» To do: These records contain pictures, which must be left out; copy exactly the lines from the one with "Viewport: 490px width, 435px" up to and including the one with "Where should I".

» Data for analysis:
-- Opening Marker --
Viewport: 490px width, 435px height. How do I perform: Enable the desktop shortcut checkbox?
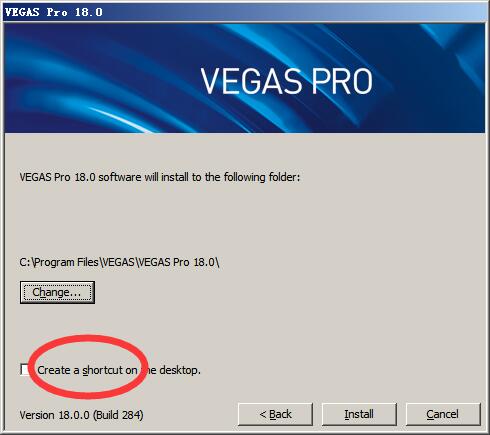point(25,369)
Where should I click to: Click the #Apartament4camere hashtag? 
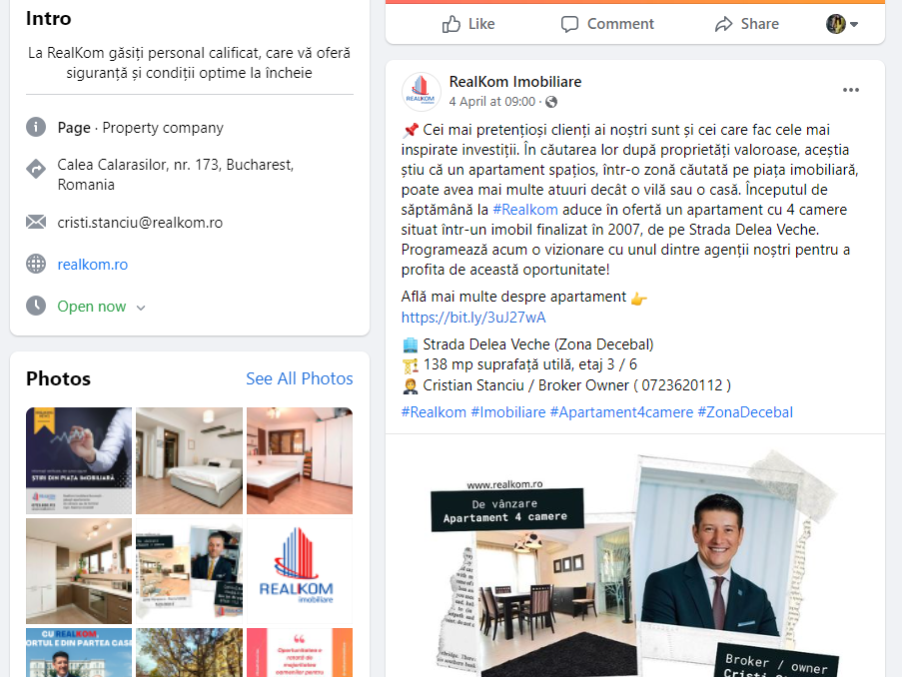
-- Closing Marker --
-- Opening Marker --
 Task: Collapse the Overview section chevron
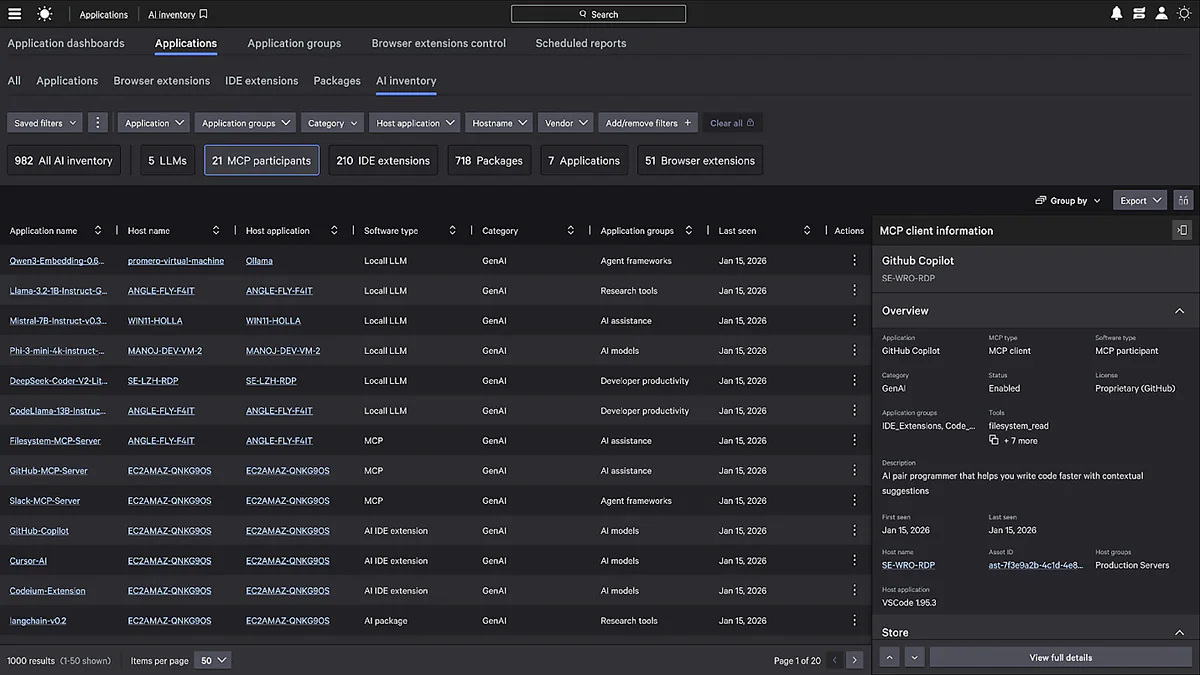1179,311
-- Closing Marker --
» Solved problem:
Viewport: 490px width, 435px height. How do I perform: Enable the desktop shortcut checkbox?
point(25,369)
Where should I click to: Click the #Apartament4camere hashtag? 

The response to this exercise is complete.